Miss Stephanie
...as defined by a dear friend, to whom I fondly refer as my twin, Franklin Veaux:
  1. You have to maintain an illusion for the people around you. You can not be honest; you must always have a watch dog running in your head, always alert to some accidental slip or mistake that will reveal the truth. You must always be on guard and can't simply relax.
  2. You have to censor yourself. You can't answer questions or speak with openness. If someone says "What did you do last night?" and the thing you did last night is go out to a play party with your partner, you must lie, evade the question, or change the subject.

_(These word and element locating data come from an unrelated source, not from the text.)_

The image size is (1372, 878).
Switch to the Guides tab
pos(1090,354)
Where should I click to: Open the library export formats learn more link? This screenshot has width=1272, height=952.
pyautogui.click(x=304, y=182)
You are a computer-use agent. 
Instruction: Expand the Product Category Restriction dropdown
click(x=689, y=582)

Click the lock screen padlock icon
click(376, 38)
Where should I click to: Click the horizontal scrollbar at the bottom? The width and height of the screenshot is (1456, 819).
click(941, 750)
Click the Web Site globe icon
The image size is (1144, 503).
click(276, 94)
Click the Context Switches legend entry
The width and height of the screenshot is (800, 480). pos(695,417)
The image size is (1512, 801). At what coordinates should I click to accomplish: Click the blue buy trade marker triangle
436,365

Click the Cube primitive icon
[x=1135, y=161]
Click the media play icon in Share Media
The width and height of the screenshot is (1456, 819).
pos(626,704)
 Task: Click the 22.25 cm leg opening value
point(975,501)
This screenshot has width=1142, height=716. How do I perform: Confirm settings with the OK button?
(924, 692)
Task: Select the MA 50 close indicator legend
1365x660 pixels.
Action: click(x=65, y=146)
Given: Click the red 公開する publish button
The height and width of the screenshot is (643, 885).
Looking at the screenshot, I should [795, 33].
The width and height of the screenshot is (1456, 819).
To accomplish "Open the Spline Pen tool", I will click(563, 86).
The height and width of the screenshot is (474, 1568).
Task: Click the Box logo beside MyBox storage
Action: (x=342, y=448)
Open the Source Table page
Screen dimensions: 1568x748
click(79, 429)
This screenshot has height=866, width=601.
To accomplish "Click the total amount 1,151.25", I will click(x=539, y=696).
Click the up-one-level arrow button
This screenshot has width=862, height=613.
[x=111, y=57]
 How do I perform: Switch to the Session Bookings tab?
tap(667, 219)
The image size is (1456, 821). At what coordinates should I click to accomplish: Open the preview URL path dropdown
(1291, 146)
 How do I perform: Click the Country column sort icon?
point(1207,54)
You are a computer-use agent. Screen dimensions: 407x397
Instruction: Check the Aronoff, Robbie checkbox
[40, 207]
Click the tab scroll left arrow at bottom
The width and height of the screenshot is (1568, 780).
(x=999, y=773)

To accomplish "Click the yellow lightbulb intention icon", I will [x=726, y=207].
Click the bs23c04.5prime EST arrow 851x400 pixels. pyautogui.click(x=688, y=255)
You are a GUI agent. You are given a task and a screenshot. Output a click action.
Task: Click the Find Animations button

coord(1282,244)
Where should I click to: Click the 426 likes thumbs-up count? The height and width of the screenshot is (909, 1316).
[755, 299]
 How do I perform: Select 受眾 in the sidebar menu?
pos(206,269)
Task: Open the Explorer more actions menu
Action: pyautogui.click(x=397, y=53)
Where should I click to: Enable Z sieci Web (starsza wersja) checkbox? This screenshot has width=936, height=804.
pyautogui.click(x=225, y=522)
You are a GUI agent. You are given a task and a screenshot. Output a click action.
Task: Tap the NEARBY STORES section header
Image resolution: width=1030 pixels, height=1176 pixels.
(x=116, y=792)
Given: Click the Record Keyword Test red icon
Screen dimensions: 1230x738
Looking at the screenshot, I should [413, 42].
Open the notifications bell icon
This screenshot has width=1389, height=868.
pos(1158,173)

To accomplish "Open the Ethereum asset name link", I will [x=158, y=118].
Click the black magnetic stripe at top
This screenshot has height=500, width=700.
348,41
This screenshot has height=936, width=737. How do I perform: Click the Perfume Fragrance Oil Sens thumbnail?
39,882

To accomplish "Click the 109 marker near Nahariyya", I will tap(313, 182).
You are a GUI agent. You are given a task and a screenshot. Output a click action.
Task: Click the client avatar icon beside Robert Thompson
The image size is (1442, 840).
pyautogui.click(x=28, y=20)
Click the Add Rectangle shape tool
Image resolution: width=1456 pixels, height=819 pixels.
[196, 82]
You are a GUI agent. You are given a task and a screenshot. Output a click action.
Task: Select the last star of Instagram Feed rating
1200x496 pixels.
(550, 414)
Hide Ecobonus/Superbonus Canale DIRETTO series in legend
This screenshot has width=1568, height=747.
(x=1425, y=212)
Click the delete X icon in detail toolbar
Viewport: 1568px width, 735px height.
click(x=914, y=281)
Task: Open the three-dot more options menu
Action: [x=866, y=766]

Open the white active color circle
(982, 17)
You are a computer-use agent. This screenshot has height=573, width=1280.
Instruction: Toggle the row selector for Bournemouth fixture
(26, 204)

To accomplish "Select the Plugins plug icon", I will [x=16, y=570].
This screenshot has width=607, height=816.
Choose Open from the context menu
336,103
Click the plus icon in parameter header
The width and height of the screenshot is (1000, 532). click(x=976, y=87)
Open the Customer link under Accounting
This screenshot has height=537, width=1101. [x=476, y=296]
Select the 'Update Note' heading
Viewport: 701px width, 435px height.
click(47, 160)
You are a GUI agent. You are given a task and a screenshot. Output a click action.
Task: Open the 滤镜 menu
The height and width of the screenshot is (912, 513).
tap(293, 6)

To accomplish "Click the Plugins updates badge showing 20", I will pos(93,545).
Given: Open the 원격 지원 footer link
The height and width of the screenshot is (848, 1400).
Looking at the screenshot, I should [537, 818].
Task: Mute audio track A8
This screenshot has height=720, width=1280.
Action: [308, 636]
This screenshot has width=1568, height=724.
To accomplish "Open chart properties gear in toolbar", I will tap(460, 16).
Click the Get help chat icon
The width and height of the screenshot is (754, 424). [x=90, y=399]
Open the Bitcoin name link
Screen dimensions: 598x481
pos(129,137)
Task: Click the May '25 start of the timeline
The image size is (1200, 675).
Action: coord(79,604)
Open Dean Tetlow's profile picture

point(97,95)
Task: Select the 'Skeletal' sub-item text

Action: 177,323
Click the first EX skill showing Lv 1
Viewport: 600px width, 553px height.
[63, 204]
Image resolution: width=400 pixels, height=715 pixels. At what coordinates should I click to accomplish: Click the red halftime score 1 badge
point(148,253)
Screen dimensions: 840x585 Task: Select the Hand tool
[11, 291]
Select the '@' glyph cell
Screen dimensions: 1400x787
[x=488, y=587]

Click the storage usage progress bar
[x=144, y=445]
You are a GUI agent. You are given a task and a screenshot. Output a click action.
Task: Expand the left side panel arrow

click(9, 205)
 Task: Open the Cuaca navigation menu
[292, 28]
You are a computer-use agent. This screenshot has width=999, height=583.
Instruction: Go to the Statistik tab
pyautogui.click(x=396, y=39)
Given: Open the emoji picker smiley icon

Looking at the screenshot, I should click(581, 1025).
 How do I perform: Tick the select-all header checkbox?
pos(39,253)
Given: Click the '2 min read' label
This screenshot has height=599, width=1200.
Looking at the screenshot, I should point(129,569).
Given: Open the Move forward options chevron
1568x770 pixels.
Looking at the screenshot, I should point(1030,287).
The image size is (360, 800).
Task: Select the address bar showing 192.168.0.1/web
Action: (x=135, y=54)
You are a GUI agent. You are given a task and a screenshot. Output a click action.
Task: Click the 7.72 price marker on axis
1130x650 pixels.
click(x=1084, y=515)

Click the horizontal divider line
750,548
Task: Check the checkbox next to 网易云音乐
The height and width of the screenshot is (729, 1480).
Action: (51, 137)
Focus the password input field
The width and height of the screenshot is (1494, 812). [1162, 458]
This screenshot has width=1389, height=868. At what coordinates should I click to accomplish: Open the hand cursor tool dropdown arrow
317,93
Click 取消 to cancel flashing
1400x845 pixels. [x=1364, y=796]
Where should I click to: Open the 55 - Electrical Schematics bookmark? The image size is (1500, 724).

  3. There are parts of yourself that you must bury far away from the people around you. Every part of yourself you keep secret undermines intimacy with those around you. You can not be intimate and also not reveal yourself; there will always be a limit to what you are able to share with those you keep secrets from.
  4. You must compromise your own integrity by pretending to be something you are not, or by pretending not to be something you are. You can not be totally honest and also maintain your secret.
  5. You give the world power over you. By treating some part of yourself as if it is a dirty, shameful secret, you empower and validate the people who believe that it is dirty and shameful. By keeping it secret, you are acknowledging that you believe it is something that SHOULD be kept secret.

I've said it before, and I'll say it again... I don't do closets; I'm claustrophobic.